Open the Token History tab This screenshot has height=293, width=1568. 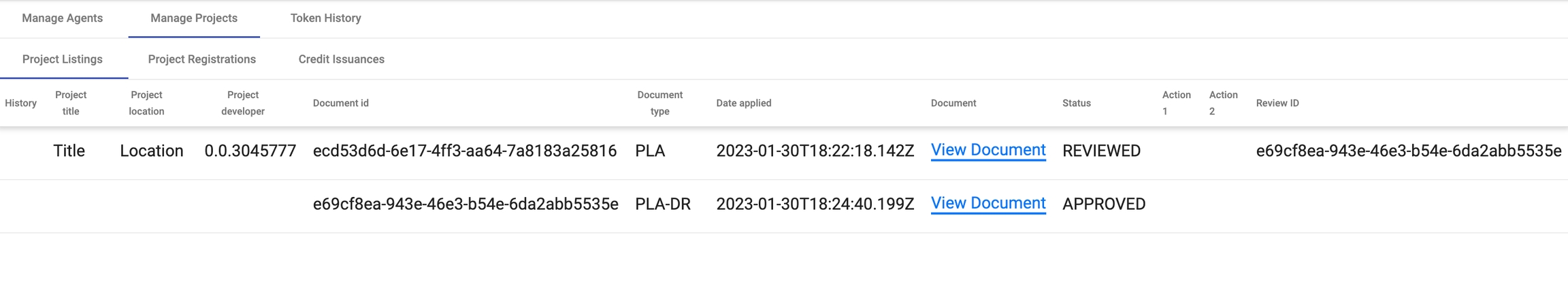point(325,18)
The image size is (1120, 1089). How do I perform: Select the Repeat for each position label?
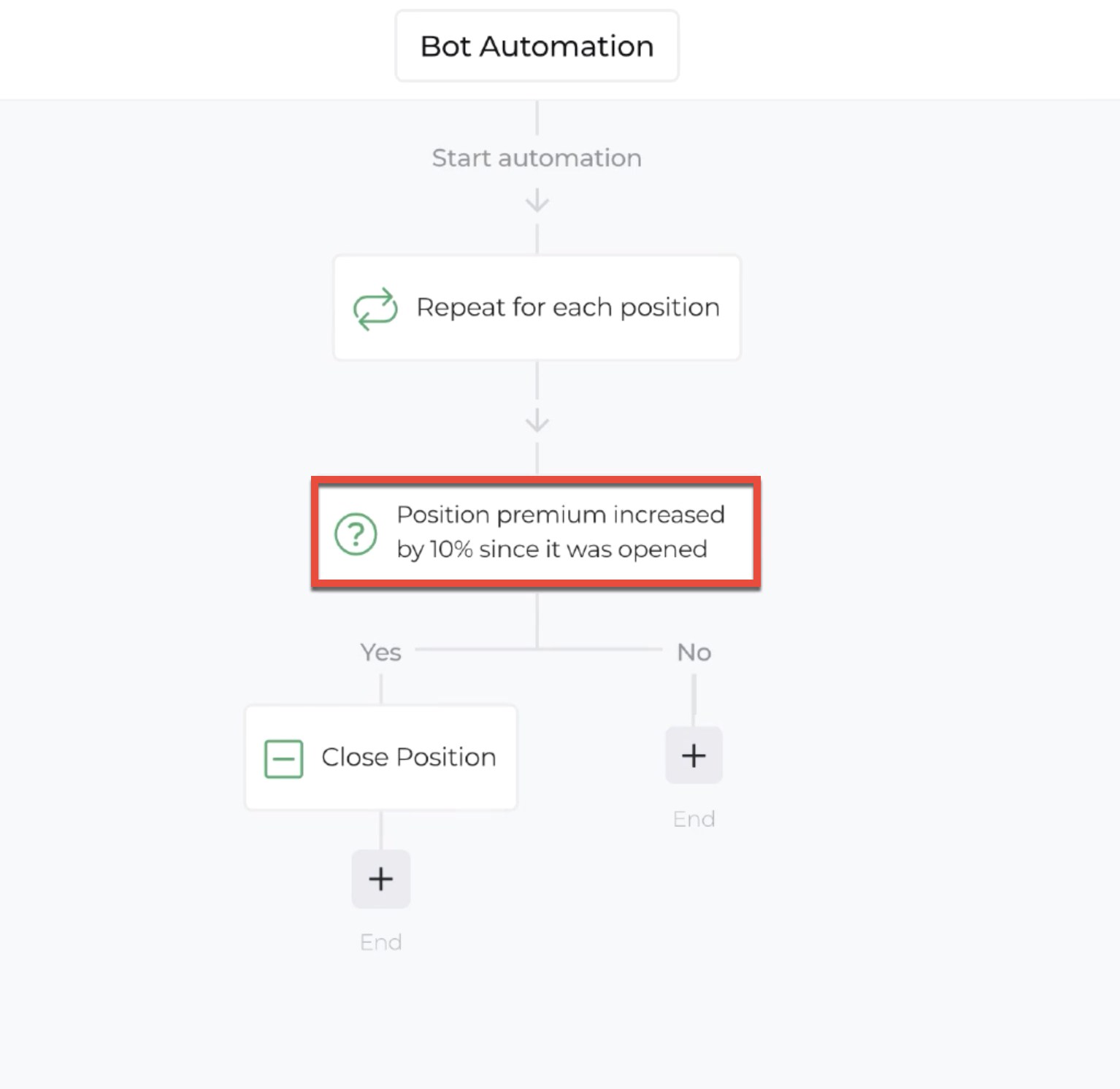(568, 307)
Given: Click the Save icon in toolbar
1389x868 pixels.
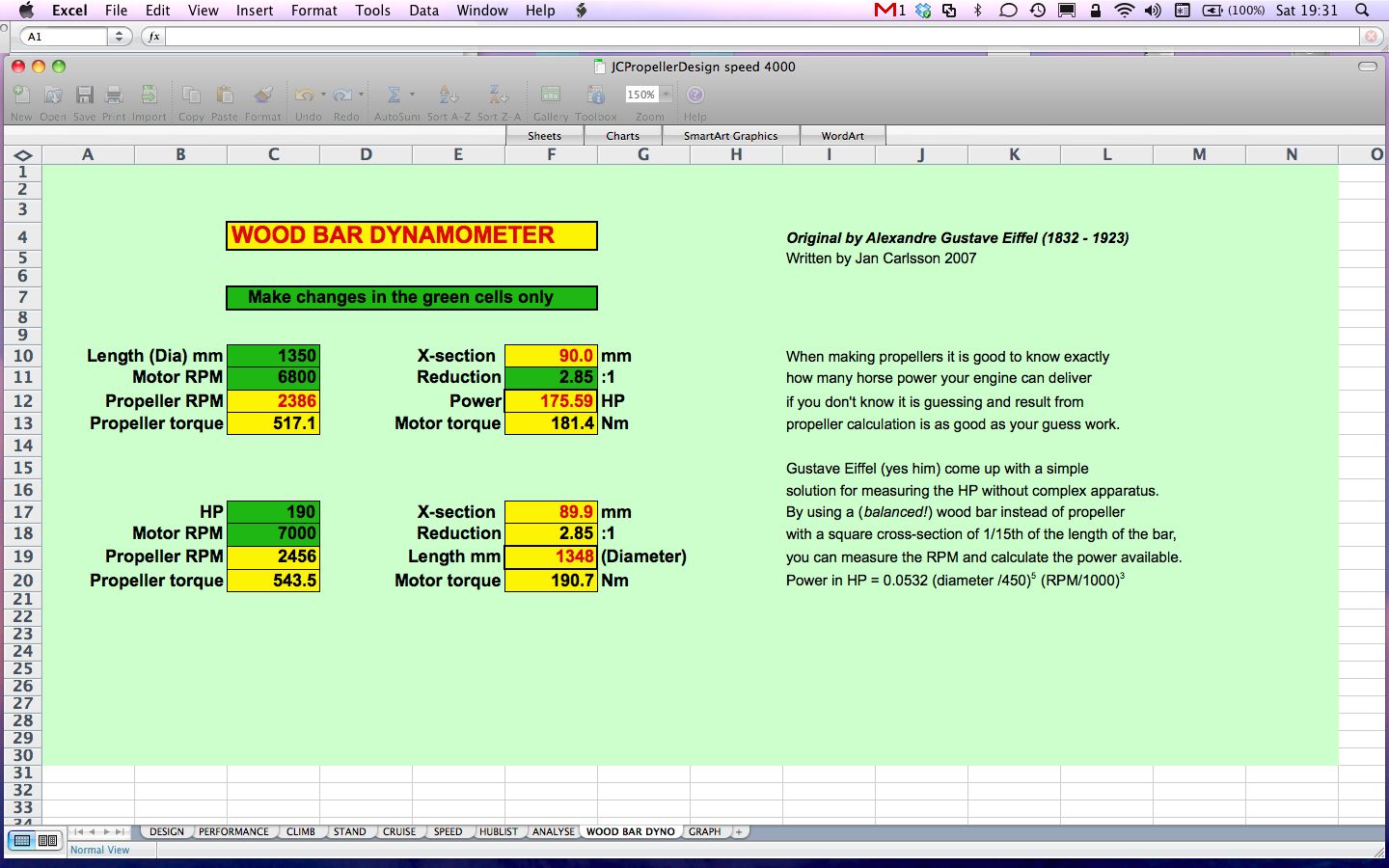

-.-.-

Goal -
Return every line above, from the one containing "Given: Click the Save icon in toolbar" down through the end of the rows, word for word and without the pictures.

Solution to the exercise -
Given: Click the Save icon in toolbar
1389x868 pixels.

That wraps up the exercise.